Coaching and Mentoring for School Staff
Coaching and mentoring are excellent strategies that can promote and facilitate professional development.
Mentoring Can Counter Reversion
Recent research suggests that even teachers who learn the most current methods often revert to what they experienced from their own teachers. Since most of today’s teachers did not have preschool experiences, they look back to the earliest classroom experiences they can recall which involve a teacher talking to a group of quiet students sitting at their desks.
Because this model doesn’t work in a classroom of young children, mentoring offers a promising reform in education. The use of mentoring can counteract these “old memories” and help teachers teach in more relaxed, innovative, and developmentally appropriate ways.

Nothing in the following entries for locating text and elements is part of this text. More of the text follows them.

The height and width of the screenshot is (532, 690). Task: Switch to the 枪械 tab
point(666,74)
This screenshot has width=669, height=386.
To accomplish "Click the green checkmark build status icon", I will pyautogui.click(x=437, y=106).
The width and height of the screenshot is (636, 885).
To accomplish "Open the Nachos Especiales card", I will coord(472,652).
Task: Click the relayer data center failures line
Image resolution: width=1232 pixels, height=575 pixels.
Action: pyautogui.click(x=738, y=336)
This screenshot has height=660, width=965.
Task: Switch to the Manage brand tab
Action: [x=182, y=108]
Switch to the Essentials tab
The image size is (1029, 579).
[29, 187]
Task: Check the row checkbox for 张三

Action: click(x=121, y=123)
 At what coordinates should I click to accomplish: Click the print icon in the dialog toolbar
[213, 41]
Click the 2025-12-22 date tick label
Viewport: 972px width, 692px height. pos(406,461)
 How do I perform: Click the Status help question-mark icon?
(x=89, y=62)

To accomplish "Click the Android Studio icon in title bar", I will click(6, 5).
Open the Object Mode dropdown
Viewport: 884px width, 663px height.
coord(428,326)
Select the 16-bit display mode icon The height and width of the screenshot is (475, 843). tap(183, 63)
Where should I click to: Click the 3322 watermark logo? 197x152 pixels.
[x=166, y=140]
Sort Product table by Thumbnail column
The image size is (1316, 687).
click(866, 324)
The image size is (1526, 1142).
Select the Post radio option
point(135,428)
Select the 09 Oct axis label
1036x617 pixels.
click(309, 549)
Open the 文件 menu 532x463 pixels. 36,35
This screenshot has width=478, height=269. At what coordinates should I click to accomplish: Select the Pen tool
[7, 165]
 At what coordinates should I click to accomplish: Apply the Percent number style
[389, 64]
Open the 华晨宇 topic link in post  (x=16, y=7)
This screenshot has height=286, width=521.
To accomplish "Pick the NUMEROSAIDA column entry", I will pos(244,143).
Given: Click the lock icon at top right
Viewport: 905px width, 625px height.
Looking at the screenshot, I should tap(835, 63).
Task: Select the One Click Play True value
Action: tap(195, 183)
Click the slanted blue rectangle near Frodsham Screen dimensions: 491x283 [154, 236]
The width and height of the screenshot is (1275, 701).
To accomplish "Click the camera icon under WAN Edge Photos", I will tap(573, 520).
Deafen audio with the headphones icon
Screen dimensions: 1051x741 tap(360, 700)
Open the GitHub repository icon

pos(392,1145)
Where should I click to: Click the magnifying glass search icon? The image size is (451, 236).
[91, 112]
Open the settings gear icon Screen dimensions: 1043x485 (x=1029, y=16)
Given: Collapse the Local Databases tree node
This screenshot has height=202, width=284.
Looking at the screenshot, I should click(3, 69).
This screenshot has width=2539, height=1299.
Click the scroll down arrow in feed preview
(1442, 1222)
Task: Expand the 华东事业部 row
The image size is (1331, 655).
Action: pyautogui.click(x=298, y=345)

Improved Performance and Retention
Research focused on the practice of mentoring suggests that such a program can benefit our profession by cutting the dropout rate as much as 35%. The same research documented that those teachers who receive the least mentoring leave the field much more quickly than others.
Bridging Theory and Practice
Coaching is an important learning strategy that supports professional growth. Coaching can address a range of characteristics and developmental needs that contribute to the effectiveness of a teacher.
Mentoring is a supportive, long-term relationship between an experienced mentor and their less experienced mentee. The idea is that the more senior mentor passes on knowledge and guidance as the mentee finds their feet in a new role.
Targeted Guidance and Support
Brienza’ s coaching and mentoring services provide targeted guidance and support enabling educators to successfully implement the skills and approaches learned during workshop sessions. Mentoring provides the bridge from theory to practice and it is through practice that a principal’s educational vision becomes reality.
Brienza’s mentoring for teachers is often structured around fulfilling standards, such as performance management targets, which provides plenty of documentary evidence of the mentoring and its outcomes. The process ends when the mentee is confident or capable enough to carry on with their duties without oversight.